Faisons simple : depuis deux semaines et l’exécution des caricaturistes de Charlie Hebdo avec les conséquences que l’on sait, nous demeurons en reste devant la déferlante médiatique qui nous a submergés. Une vague d’émotions mais bien peu de réponses ou de pistes dans la redite d’informations, de photos, de vidéos, désormais inscrites dans nos mémoires collectives. Autant être honnête : la chose nous a peu satisfaits. Désireux d’en savoir plus, de comprendre le dessous des cartes, car on maîtrise mieux ce qu’on comprend, nous avons voulu dépasser le cadre du factuel brut pour creuser le pourquoi du comment.
C’est ainsi que pour plus de compréhension sur la valeur de la caricature, nous avons décortiqué l’excellent Fini de rire. En parallèle, nous avons également voulu en savoir plus sur ce qui motivait les tueurs, l’idéologie dont ils se réclamaient. Al Quaida, Aqmi, Etat islamique, les noms reviennent en boucle à la une des journaux, … mais quid des ressorts de ce phénomène ? Parmi les documentaires et les textes que nous avons parcourus pour en savoir plus, La Confrérie – Enquête sur les Frères musulmansa apporté un éclairage digne d’être mentionné à plus d’un titre :
Le documentaire de Michaël Prazan a été diffusé sur différentes chaînes européennes en 2013. Tournée dans le sillage d’un Printemps arabe lourd de questionnements quant au devenir politique des pays du Maghreb, cette enquête sur les Frères musulmans explique pas à pas la gestation de ce groupement, son idéologie, son fonctionnement, la manière dont progressivement il a su s’implanter en Egypte puis dans toute la péninsule arabique. Quand il entame le tournage, Prazan est convaincu que ce mouvement va prendre le pouvoir via les élections en préparation. Au cœur du phénomène un objectif vital, la mise en place de la Charia, la loi coranique, comme modèle politique largement inspiré des influences fascistes subies lors de la création de la Confrérie dans les années 30, sur les ruines de l’empire ottoman disloqué par l’impérialisme colonial.

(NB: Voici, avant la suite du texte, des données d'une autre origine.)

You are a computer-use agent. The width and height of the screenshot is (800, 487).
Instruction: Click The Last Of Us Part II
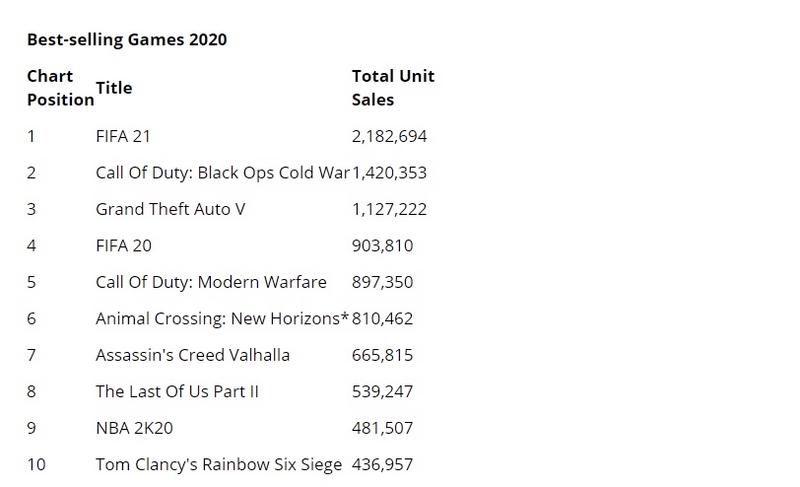coord(177,392)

Salué par la critique, le documentaire vaut par sa qualité, sa rigueur dans la construction, à la fois conçu comme une approche historique et une enquête de terrain. Point de projections ni de préjugés mais une approche dénuée de jugement, objective qui se fonde sur les faits et les actes : le réalisateur suit un fil précis qui se nourrit d’interviews d’historiens, de politologues, de journalistes, tous spécialistes du sujet. Documenté par Karim Kamrani et Kristine Sniede, le propos s’illustre de photos, de documents filmés, d’extraits de prêches, autant de preuves claires, concises et pertinentes dans leur succession, leur enchaînement.

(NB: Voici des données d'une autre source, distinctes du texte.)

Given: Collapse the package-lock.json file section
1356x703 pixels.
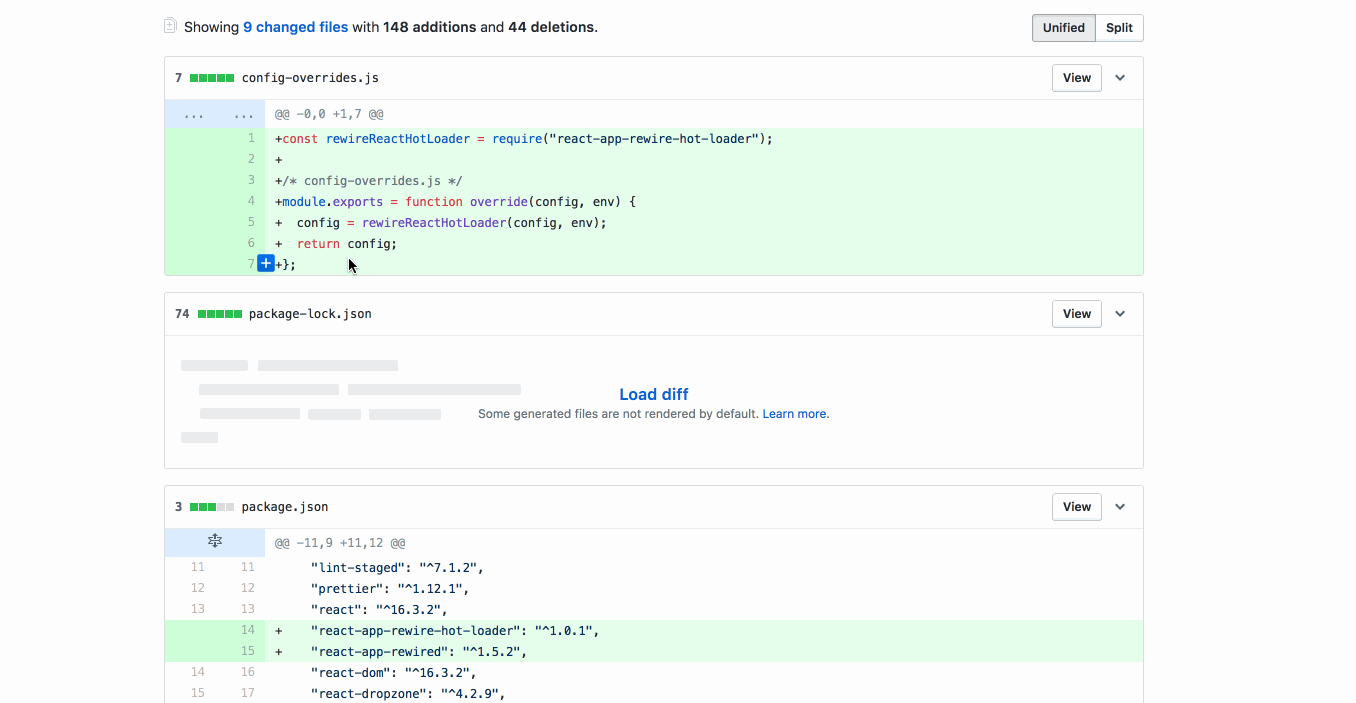Looking at the screenshot, I should (x=1120, y=314).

Point essentiel, Prazan, pour construire ce film a rencontré certains membres du Bureau de la Guidance, organe directeur de la Confrérie, des membres illustres essaimés en Egypte, en Syrie, ailleurs dans les différents pôles d’un Califat en progressive restructuration, qui ne dit pas son nom mais qui en reprend les contours et la vocation initiale. Tous ont accepté de le recevoir et de répondre à ses questions. Leurs explications nous permettent de pénétrer leur logique, leur perception et la mission qu’ils se sont octroyée. Confronter le discours officiel de ces cadres et leur mise en application dans les discours et les prêches publics demeure un des éléments pertinents du documentaire qui a plus d’un titre, prend au lendemain des évènements que nous avons récemment vécus, … une valeur prophétique ?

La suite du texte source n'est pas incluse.